[Texte fourni]

Si l'implant s'avère être la cause de la neuropathie mais que celui-ci n'impacte pas de manière directe le canal mandibulaire, il faudra dévisser ou déposer l'implant (selon la stabilité de celui-ci)[]. Il convient de prescrire immédiatement un traitement médicamenteux[,,,] (fig. 5).
Lors de cette phase, les tests sensoriels quantitatifs (QST) doivent être réalisés chez le patient rapidement puis de manière régulière, afin de comparer les résultats et d'apprécier une éventuelle évolution de la lésion.
S'il s'avère que le nerf a bien été lésé de manière directe par l'implant, il peut être nécessaire d'envoyer le patient rapidement à un micro-chirurgien pour une réparation chirurgicale du nerf[]. Les traitements chirurgicaux les plus courants sont[] :
– la neurolyse interne : elle consiste en l'ouverture de l'épinèvre de manière très superficielle et longitudinale, afin de décompresser les fascicules nerveux.

[/Texte fourni]
[Données à examiner]

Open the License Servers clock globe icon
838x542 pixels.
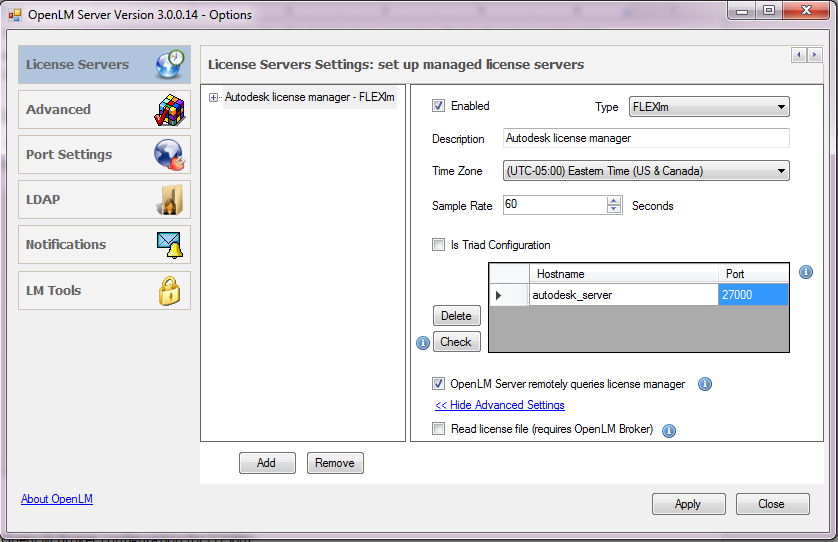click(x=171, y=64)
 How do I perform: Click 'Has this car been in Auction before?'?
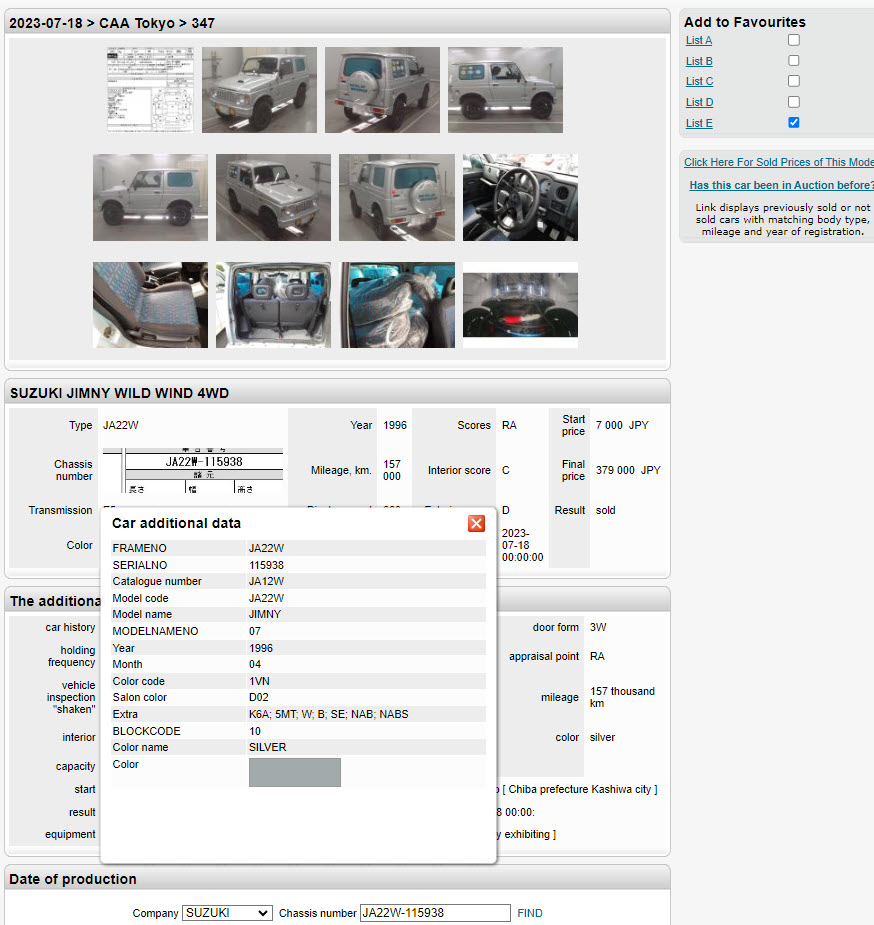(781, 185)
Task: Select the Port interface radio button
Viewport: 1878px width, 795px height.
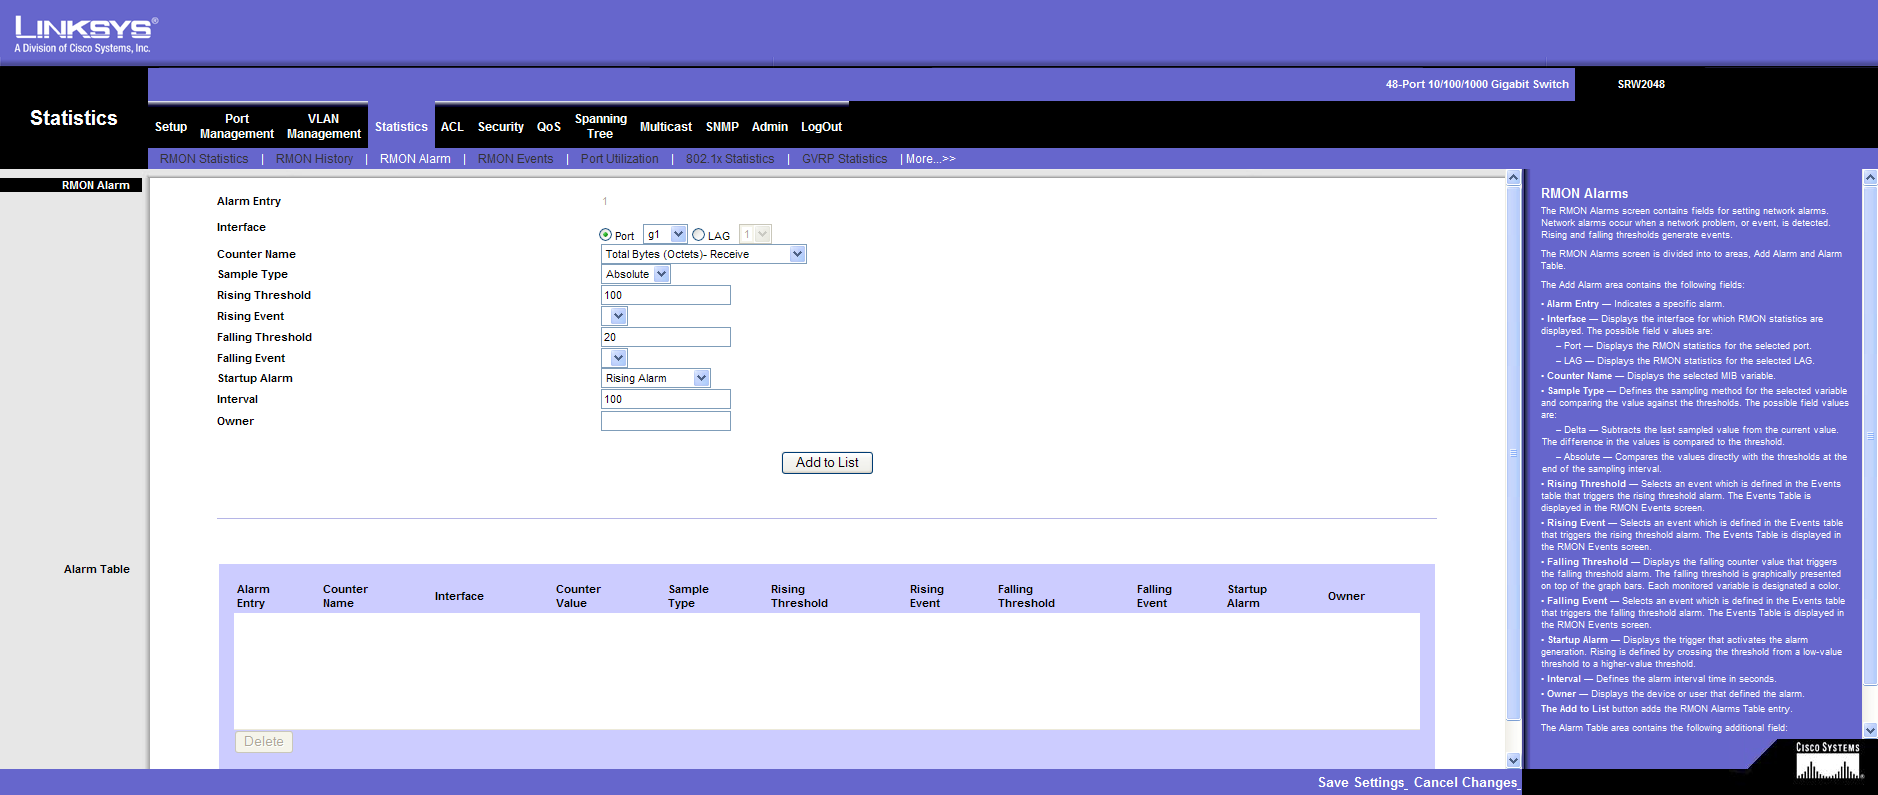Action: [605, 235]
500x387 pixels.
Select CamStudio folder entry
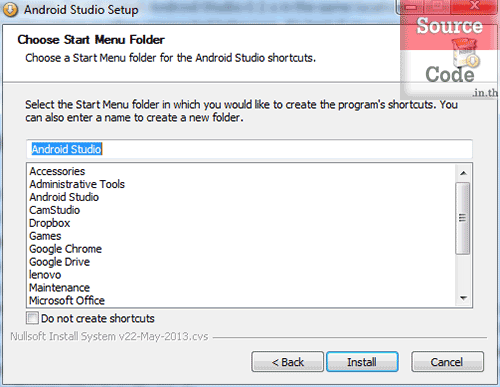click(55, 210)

[/Données à examiner]

[Tâche assignée] Modifiez le passage du texte sur la neuropathie liée à un implant compris entre « Lors de cette » et « les fascicules nerveux. » inclus, en remplaçant « micro-chirurgien » par « chirurgien maxillo-facial ». Les entrées ne jouent aucun rôle ici.

[Réponse ci-dessous]
Lors de cette phase, les tests sensoriels quantitatifs (QST) doivent être réalisés chez le patient rapidement puis de manière régulière, afin de comparer les résultats et d'apprécier une éventuelle évolution de la lésion.
S'il s'avère que le nerf a bien été lésé de manière directe par l'implant, il peut être nécessaire d'envoyer le patient rapidement à un chirurgien maxillo-facial pour une réparation chirurgicale du nerf[]. Les traitements chirurgicaux les plus courants sont[] :
– la neurolyse interne : elle consiste en l'ouverture de l'épinèvre de manière très superficielle et longitudinale, afin de décompresser les fascicules nerveux.